Thanks for sharing your perspective, too! I'm getting my info here as I'm not watching the TV right now.
It does make sense that Rather is being hammered, though. They most likely feel they're caught in the suction of Dan's sinking ship.
You are right. I didn't read it to the end. Are the Killian memos a public record, in any way? I don't think they are as a default matter, as criminal docket sheets are.
Which gets to another point regarding the forgeries ... if Bush had indeed ignored a direct order, why does the official record contain no evidence of disciplinary action?
Oh my .. now that is in interesting dot to throw in the mix
...No, my job is a condescender for Dan Rather's CBS...
I hope you are paid a very large salary with golden parachute! :)
That's a keeper!
Nice going.
:-)))
I called CBS News at 212-975-3691 and asked "Why Dan Rather's statement did not include an apology to the American People and the President"
Answer: "I don't believe the President wants an apology"
CLICK !
Man, I couldn't find Campbell v. Commonwealth, 246 Va. 174, 431 S.E.2d 648, using Google, but I did find a pertinent quote from it, from another case.

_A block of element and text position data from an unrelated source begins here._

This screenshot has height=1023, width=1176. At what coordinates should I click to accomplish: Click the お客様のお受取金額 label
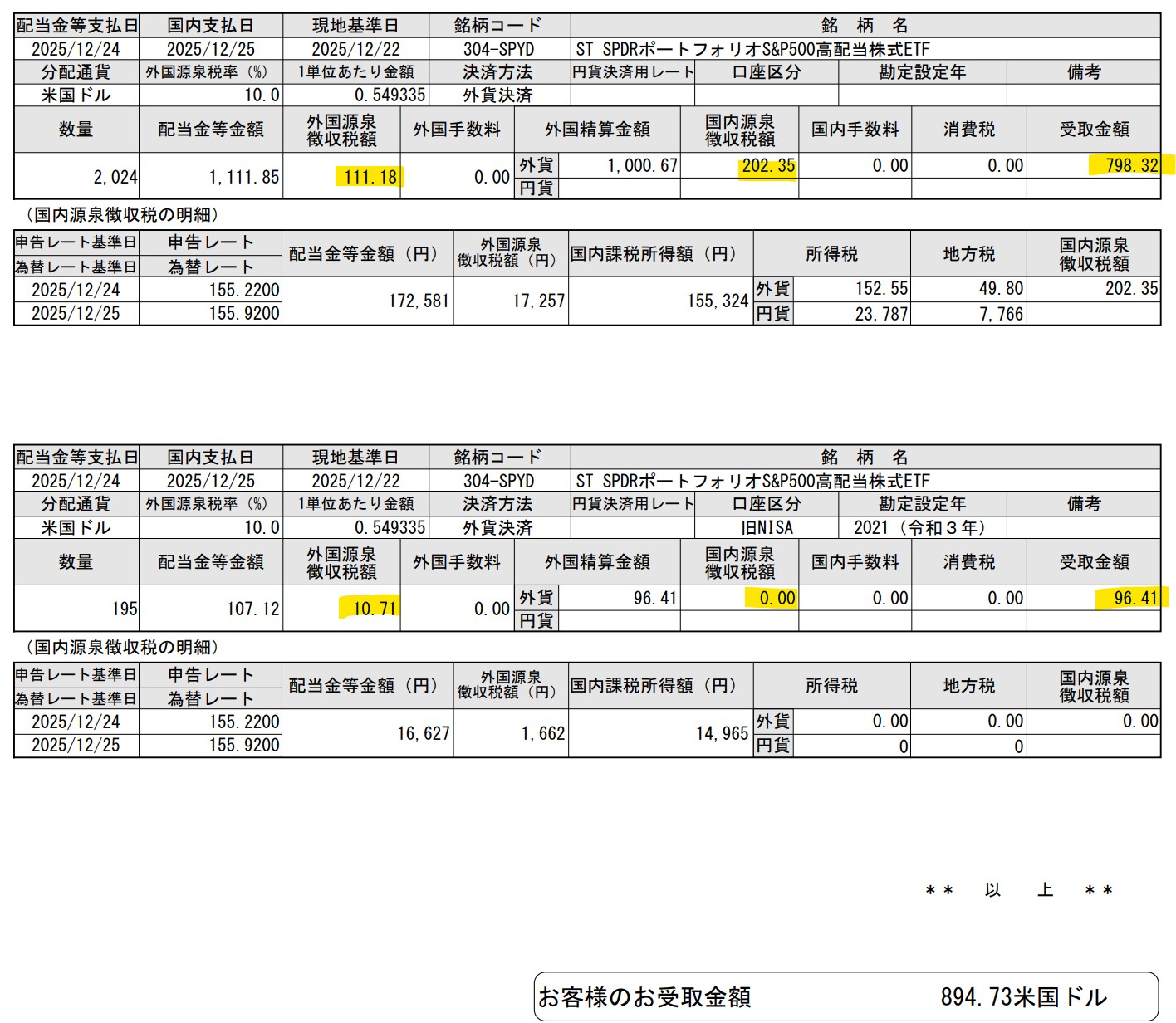[644, 996]
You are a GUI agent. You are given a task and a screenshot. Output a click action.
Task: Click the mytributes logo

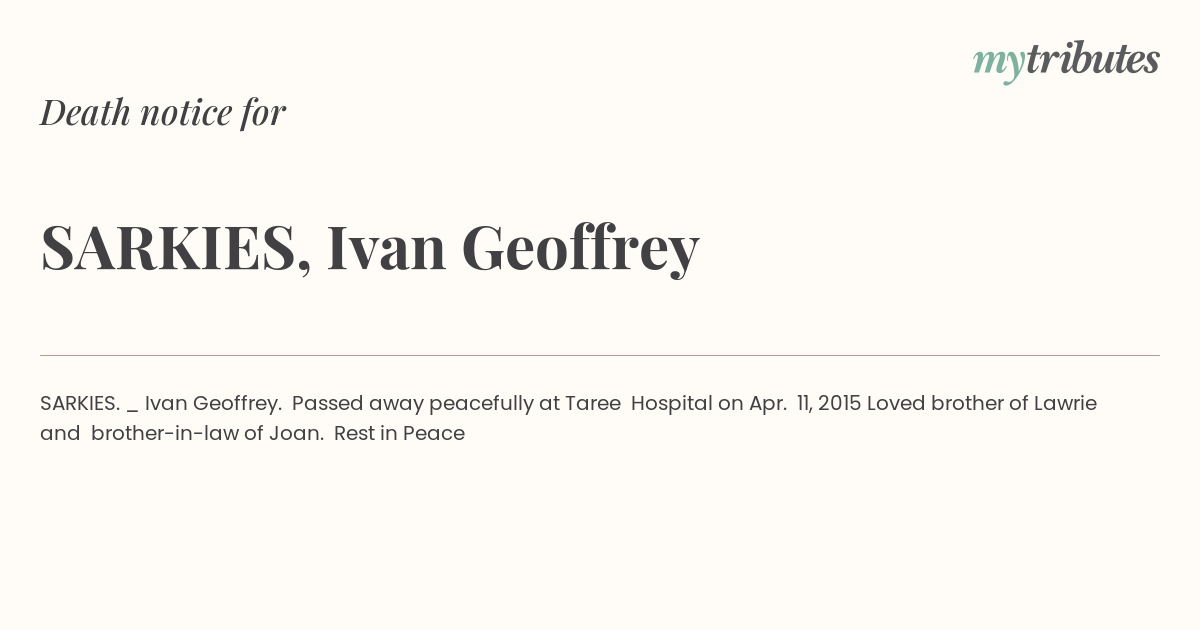[x=1066, y=61]
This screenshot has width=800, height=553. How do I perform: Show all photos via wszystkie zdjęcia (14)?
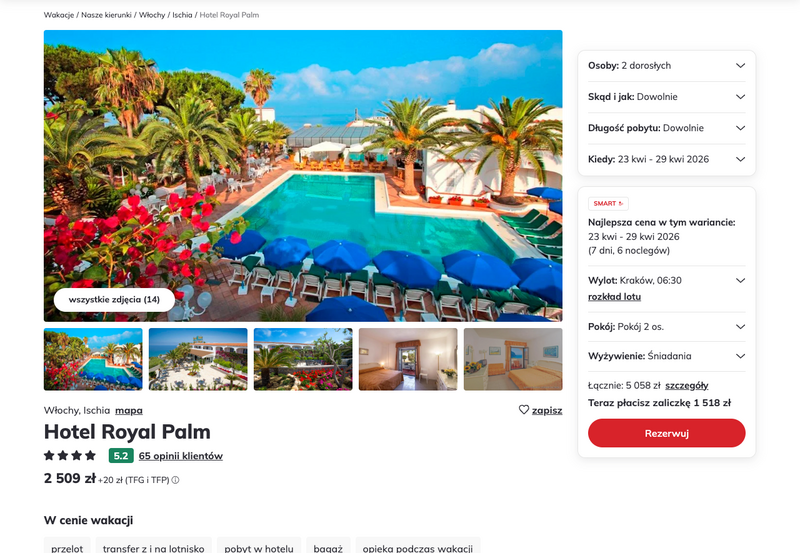tap(114, 299)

HINES v COMMONWEALTH OF VIRGINIA - Record No. 0481-02-1 (2003)
"At Common Law the Counterfeiting a Matter of Record is Forgery; for since the Law gives the highest Credit to all Records, it cannot but be of the utmost ill Consequence to the Publik to have them either forged or falsified." 2 Matthew Bacon, Abridgment *568 (1786). The common-law crime of forgery of public records, a capital offense in England, was augmented by statutes punishing the lesser offense of forgery of certain private documents. See, e.g., An Act Concerning Counterfeit Letters or Privy Tokens to Receive Money or Goods in Others Men's Names, 1541-42, 33 Hen. VIII, ch. 1 (Eng.). Unlike the crime of forgery of public records in which "ill Consequence to the Publik" was conclusively presumed, and unlike the common-law crime of forgery of private papers in which proof of potential harm or prejudice to another was required, conviction of the several statutory offenses generally required proof of actual harm or prejudice to the rights of another person. See 1 Hawkins at 263 n. 1; 2 Bacon at *568. Id. at 179-80, 431 S.E.2d at 651.